### Listed entries
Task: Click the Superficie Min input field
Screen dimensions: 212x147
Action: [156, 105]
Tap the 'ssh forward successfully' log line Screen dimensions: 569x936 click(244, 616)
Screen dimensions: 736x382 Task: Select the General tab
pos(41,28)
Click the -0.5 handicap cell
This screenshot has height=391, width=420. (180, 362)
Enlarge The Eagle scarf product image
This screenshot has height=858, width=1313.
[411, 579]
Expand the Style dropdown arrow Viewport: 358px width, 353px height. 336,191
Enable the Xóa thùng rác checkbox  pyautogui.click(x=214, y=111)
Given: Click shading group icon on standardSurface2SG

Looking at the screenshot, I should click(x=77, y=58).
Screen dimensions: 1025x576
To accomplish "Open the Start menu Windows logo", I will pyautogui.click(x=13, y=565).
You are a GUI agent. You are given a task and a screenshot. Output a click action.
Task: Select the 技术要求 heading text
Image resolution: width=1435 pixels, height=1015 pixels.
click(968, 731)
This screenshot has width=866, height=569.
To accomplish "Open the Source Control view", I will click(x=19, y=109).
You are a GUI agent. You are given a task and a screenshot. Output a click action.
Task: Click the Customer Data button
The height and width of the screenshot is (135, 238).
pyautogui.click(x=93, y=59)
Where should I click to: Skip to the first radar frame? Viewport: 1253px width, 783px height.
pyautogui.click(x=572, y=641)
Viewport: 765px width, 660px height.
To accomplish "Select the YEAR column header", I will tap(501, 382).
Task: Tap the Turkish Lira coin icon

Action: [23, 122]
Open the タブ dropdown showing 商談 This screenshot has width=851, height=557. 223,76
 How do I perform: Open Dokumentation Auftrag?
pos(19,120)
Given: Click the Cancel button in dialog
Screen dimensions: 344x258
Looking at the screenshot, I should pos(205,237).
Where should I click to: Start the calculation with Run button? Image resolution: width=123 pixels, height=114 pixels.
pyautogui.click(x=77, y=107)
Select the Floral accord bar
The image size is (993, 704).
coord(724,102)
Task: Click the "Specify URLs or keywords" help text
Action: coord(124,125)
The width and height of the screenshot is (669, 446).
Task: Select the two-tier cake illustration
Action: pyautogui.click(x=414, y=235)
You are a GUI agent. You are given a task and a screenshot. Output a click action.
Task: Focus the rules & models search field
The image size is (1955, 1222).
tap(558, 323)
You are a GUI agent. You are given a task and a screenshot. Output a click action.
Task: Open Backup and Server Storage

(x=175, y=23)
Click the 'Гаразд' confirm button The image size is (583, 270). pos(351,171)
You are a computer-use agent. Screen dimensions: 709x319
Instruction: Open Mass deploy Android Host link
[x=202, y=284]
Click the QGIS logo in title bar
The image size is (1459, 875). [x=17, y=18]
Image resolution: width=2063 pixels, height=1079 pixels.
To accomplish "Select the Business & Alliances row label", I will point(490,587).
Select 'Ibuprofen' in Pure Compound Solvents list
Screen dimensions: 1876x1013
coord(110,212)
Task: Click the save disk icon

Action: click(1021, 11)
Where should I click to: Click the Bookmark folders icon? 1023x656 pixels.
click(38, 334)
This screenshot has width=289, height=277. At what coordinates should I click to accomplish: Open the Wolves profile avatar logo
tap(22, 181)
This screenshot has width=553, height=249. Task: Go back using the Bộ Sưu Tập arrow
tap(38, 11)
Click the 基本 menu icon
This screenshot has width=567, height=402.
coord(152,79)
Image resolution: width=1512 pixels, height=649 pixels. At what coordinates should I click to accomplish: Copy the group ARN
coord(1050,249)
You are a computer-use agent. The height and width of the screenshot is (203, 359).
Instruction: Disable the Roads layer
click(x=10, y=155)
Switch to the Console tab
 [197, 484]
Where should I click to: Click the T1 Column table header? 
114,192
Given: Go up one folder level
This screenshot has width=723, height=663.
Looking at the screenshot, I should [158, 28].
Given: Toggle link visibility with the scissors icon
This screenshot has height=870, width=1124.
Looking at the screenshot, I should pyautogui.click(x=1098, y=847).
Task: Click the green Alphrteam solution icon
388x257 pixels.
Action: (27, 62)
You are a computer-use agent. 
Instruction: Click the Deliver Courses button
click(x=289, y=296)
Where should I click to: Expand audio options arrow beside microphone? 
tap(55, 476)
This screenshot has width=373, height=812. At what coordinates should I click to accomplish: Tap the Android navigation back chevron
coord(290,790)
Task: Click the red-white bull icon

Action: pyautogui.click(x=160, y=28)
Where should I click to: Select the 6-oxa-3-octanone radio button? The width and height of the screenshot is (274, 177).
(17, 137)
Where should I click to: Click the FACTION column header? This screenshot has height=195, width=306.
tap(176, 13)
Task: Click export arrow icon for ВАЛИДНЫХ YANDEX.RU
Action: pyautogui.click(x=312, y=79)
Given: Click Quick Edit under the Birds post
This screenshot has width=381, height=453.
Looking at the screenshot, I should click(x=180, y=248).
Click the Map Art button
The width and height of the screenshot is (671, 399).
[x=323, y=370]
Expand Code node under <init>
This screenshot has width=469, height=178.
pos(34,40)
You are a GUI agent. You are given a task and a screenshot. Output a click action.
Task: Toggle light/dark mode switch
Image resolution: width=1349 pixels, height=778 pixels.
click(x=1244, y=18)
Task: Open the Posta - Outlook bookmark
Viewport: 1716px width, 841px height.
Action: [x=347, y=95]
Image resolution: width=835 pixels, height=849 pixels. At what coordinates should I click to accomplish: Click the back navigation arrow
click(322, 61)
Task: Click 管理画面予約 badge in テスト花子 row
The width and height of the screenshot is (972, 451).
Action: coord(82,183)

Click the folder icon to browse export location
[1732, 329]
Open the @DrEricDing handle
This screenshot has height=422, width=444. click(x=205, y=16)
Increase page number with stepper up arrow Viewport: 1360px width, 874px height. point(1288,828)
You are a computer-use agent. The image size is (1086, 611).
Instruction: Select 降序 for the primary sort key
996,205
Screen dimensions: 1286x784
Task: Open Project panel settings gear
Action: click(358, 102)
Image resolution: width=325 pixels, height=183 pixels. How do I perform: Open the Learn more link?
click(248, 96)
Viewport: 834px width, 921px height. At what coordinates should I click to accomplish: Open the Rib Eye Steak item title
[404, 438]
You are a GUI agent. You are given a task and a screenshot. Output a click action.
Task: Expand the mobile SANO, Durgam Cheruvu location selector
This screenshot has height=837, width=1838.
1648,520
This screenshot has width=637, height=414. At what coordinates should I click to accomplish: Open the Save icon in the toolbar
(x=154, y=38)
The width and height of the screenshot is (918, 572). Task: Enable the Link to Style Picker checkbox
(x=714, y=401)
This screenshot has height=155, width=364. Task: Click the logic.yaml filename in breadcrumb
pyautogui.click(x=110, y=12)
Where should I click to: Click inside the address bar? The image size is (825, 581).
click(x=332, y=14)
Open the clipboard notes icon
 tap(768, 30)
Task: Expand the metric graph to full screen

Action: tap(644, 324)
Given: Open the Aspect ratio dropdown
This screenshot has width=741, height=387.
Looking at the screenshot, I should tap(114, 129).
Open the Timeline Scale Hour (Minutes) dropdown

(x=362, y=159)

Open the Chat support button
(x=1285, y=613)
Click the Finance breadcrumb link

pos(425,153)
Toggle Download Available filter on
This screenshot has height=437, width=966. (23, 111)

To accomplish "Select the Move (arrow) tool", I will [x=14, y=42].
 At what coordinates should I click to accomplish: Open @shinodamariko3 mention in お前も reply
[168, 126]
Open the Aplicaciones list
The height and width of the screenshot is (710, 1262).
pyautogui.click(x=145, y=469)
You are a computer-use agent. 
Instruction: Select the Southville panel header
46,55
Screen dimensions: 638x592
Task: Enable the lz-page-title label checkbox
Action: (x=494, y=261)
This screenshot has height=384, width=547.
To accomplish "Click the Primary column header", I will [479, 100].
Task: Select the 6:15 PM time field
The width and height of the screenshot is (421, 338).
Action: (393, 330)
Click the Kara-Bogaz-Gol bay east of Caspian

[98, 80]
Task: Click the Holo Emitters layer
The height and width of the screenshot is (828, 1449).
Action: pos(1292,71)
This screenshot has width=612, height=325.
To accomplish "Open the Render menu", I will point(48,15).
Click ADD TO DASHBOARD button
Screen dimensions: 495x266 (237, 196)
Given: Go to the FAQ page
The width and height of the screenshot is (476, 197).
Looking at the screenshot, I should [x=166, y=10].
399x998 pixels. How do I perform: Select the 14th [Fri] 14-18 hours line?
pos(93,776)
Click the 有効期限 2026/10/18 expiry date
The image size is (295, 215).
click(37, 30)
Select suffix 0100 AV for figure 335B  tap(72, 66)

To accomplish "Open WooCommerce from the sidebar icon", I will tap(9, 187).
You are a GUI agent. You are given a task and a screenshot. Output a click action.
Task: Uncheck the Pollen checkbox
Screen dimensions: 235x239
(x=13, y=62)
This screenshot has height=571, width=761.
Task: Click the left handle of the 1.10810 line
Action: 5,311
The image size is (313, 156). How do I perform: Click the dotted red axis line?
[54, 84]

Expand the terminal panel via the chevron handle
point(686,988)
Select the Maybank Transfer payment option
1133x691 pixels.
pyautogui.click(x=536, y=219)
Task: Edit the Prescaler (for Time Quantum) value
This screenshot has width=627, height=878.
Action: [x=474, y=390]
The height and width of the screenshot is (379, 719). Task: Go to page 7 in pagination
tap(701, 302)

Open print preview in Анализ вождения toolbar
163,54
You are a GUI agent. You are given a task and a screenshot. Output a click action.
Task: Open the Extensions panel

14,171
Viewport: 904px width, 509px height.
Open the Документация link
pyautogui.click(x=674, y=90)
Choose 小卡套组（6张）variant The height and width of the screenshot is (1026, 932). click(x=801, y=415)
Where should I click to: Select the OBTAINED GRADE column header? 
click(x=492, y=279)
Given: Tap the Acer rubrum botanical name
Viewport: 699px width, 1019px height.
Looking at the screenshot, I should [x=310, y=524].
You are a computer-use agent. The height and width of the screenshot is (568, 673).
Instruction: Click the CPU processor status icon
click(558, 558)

### Given exercise
Repeat the lines of the listing above word for word, starting with the line that contains "Open the タブ" and ending after the line that contains "[x=202, y=284]".

### Solution for this task
Open the タブ dropdown showing 商談 This screenshot has width=851, height=557. 223,76
 How do I perform: Open Dokumentation Auftrag?
pos(19,120)
Given: Click the Cancel button in dialog
Screen dimensions: 344x258
Looking at the screenshot, I should pos(205,237).
Where should I click to: Start the calculation with Run button? Image resolution: width=123 pixels, height=114 pixels.
pyautogui.click(x=77, y=107)
Select the Floral accord bar
The image size is (993, 704).
coord(724,102)
Task: Click the "Specify URLs or keywords" help text
Action: coord(124,125)
The width and height of the screenshot is (669, 446).
Task: Select the two-tier cake illustration
Action: pyautogui.click(x=414, y=235)
You are a GUI agent. You are given a task and a screenshot. Output a click action.
Task: Focus the rules & models search field
The image size is (1955, 1222).
tap(558, 323)
You are a GUI agent. You are given a task and a screenshot. Output a click action.
Task: Open Backup and Server Storage

(x=175, y=23)
Click the 'Гаразд' confirm button The image size is (583, 270). pos(351,171)
You are a computer-use agent. Screen dimensions: 709x319
Instruction: Open Mass deploy Android Host link
[x=202, y=284]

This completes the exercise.